まあユーヤの過去も決して軽くはないけどね。そこはほら、あたしが支えてあげる的な?
「なんで白斗が倉田を好きなこと前提なんだよ?」
「だってさー、それならあーしにも勝ち目あるって感じじゃん? 茅野っちには期待しちゃうわけよ。けど安心してユーヤ。例え茅野っちが勝ったとしても、そんときはあーしがユーヤをもらったげるから♪」
あたしは両手をユーヤへと伸ばし、彼を受け入れる態勢に入る。
ちーちゃんが茅野くんとくっついて、あたしがユーヤと結ばれれば円満解決。故に全力で受け入れる構えなのである。
「お断りします」
「もー! またそうやってマジ顔するしー!」
しかし折れない。あたしもアレだけど、ユーヤも相当な頑固者だった。
「で、このあとはどうするよ? 行きたいところとかあるか?」
あたしが拗ねた態度を取っていると、ユーヤが話を切り替えるためか、そんな提案をしてきた。

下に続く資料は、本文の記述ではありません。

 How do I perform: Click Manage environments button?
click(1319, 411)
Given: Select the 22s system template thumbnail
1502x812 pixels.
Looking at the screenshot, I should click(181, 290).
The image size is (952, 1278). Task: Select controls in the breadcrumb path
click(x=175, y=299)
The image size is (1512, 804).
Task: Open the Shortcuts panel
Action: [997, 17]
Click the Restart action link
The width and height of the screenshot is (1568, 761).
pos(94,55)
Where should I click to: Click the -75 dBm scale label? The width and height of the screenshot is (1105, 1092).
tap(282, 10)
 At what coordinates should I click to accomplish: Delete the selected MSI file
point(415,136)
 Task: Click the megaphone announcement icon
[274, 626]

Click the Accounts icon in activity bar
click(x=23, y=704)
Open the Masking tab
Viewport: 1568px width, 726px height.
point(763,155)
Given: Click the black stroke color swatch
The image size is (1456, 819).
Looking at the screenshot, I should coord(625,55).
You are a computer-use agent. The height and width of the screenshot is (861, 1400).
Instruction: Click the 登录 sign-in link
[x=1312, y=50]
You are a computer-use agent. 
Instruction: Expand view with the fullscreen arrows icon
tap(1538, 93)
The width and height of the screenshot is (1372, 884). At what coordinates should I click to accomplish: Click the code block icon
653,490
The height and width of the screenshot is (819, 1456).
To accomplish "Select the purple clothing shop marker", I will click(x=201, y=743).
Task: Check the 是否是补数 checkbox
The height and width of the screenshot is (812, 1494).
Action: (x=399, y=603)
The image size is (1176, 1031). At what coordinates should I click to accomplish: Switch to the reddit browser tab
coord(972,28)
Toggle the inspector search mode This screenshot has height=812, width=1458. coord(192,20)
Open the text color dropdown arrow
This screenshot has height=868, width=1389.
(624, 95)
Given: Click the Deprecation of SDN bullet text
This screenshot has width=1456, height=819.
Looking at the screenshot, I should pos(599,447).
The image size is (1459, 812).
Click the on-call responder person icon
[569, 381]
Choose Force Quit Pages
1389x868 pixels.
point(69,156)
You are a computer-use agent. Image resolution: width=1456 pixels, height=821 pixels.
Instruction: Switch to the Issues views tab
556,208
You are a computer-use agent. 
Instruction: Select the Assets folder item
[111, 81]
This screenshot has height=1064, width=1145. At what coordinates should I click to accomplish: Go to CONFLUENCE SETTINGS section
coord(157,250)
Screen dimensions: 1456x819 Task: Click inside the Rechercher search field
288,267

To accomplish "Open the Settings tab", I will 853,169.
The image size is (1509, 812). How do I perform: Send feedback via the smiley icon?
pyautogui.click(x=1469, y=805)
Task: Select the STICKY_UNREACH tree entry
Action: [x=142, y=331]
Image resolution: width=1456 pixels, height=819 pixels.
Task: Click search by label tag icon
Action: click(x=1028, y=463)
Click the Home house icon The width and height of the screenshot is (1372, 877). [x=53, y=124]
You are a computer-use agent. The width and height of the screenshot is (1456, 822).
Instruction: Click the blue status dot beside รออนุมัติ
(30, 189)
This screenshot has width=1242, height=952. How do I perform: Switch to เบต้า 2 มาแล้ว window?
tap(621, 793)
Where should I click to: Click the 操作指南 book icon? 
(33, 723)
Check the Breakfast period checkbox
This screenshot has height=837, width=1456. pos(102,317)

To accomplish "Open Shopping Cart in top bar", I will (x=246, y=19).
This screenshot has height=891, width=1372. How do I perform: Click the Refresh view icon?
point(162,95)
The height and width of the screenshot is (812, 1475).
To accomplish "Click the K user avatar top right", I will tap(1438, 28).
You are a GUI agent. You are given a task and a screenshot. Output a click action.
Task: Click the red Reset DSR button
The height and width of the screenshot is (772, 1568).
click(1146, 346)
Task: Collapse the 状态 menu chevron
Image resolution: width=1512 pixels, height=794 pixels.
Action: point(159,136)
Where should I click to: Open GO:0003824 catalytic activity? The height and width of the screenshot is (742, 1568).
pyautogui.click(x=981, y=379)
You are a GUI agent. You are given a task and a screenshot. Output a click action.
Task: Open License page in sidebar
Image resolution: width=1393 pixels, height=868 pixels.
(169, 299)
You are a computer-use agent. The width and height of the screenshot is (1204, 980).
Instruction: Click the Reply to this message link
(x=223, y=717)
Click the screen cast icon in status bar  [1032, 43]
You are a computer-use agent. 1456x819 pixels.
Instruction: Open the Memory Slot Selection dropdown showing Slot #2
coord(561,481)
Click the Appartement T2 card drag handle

「うーん、行きたいとこねー。……ごめん。特に浮かばないかな」
「んー……じゃあゲーセンとかどうだ?」
ほう? ゲーセン。ゲームセンターとな?
「ゲーセンか。いーじゃん。そーゆーユーヤはゲーム得意なん?」
あたしは得意である。こう見えて、と言うのも変な話だけど、あたしの趣味は読書とゲームだ。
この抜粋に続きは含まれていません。